Something that I see in a lot of code:
class Foo
attr_accessor :bar
# lots of code omitted
def baz
'qux' if bar
end
end
The exact form of the baz method is not too important - it's just that bar
here is a reference to the getter method for the instance variable @bar
, called from within the instance's class. I would favor retrieving the value from @bar
explicitly. Are there any opinions on this?
I've never seen anything in the ruby style guide or similar covering this. I personally find that doing the former makes it harder to read and understand, especially when classes are over several hundred lines long.
Edit:
Perhaps to illustrate what I would consider to be the awkwardness of this design, let's re-evaluate a pretty standard initialize method:
class Foo
attr_accessor :bar, :qux
def initialize(bar, qux)
@bar = bar
@qux = qux
end
end
If we use the setter method, we cannot use bar = ?
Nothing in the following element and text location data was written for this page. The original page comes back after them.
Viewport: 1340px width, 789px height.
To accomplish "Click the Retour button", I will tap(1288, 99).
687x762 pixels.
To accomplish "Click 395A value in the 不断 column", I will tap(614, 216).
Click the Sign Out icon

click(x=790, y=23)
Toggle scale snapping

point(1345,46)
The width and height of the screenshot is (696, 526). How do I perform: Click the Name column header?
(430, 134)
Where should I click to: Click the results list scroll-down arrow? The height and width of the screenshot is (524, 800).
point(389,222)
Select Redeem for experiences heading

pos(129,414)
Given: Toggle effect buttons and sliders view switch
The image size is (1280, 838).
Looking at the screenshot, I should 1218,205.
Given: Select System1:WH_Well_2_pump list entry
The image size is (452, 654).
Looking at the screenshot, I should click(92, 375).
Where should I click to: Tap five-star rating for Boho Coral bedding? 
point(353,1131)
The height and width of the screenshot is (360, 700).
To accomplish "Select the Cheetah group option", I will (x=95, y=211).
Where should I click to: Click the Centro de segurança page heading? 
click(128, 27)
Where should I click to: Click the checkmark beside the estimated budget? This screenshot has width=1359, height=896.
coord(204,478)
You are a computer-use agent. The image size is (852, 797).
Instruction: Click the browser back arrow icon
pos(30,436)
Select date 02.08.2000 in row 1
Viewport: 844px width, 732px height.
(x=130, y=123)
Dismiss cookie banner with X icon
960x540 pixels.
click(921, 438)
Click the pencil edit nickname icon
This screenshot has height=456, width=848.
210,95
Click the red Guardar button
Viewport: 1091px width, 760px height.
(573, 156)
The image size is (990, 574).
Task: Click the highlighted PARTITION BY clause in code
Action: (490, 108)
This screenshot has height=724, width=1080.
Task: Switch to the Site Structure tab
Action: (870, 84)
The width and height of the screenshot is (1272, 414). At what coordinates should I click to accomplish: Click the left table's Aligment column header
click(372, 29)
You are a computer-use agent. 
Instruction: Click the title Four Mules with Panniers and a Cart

by analogy. Instead, we have:
class Foo
attr_accessor :bar, :qux
def initialize(bar, qux)
self.bar = bar
self.qux = qux
end
end
which has lost some of the elegance of the first. We have a more flexible design in that we are now free to rewrite our setter method and do away with attr_writer
. But I've just some points in style, and it feels a lot like configuration over convention rather than the converse, something that Russ Olsen has declared a design 'pattern' not just of Rails but of Ruby too.